Copy out each of the lines below word for word.

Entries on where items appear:
start
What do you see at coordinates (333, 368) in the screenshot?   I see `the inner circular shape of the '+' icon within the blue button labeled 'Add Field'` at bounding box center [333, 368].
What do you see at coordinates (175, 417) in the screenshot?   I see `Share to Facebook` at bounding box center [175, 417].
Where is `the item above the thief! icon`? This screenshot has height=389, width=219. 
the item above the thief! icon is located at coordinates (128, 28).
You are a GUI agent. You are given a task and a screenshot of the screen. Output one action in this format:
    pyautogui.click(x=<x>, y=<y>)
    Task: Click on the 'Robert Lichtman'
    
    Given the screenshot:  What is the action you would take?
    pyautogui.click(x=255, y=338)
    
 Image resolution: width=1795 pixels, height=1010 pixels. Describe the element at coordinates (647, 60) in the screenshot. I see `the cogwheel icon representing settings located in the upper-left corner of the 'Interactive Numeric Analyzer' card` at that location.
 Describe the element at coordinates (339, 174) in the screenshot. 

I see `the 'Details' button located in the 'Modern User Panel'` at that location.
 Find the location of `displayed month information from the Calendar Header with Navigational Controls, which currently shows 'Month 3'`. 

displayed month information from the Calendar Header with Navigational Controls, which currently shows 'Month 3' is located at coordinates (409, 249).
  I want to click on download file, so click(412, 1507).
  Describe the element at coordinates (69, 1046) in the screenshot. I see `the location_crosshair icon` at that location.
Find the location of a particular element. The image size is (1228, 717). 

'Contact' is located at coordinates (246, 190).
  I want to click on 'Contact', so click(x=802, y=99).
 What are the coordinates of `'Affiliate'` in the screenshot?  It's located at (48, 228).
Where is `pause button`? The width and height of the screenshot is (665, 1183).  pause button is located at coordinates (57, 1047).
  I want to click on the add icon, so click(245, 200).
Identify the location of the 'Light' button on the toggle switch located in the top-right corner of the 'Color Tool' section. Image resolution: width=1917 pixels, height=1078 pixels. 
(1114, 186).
end
-- Result of this task --
What do you see at coordinates (333, 368) in the screenshot?   I see `the inner circular shape of the '+' icon within the blue button labeled 'Add Field'` at bounding box center [333, 368].
What do you see at coordinates (175, 417) in the screenshot?   I see `Share to Facebook` at bounding box center [175, 417].
Where is `the item above the thief! icon`? This screenshot has height=389, width=219. 
the item above the thief! icon is located at coordinates (128, 28).
You are a GUI agent. You are given a task and a screenshot of the screen. Output one action in this format:
    pyautogui.click(x=<x>, y=<y>)
    Task: Click on the 'Robert Lichtman'
    
    Given the screenshot:  What is the action you would take?
    pyautogui.click(x=255, y=338)
    
 Image resolution: width=1795 pixels, height=1010 pixels. Describe the element at coordinates (647, 60) in the screenshot. I see `the cogwheel icon representing settings located in the upper-left corner of the 'Interactive Numeric Analyzer' card` at that location.
 Describe the element at coordinates (339, 174) in the screenshot. 

I see `the 'Details' button located in the 'Modern User Panel'` at that location.
 Find the location of `displayed month information from the Calendar Header with Navigational Controls, which currently shows 'Month 3'`. 

displayed month information from the Calendar Header with Navigational Controls, which currently shows 'Month 3' is located at coordinates (409, 249).
  I want to click on download file, so click(412, 1507).
  Describe the element at coordinates (69, 1046) in the screenshot. I see `the location_crosshair icon` at that location.
Find the location of a particular element. The image size is (1228, 717). 

'Contact' is located at coordinates (246, 190).
  I want to click on 'Contact', so click(x=802, y=99).
 What are the coordinates of `'Affiliate'` in the screenshot?  It's located at (48, 228).
Where is `pause button`? The width and height of the screenshot is (665, 1183).  pause button is located at coordinates (57, 1047).
  I want to click on the add icon, so click(245, 200).
Identify the location of the 'Light' button on the toggle switch located in the top-right corner of the 'Color Tool' section. Image resolution: width=1917 pixels, height=1078 pixels. 
(1114, 186).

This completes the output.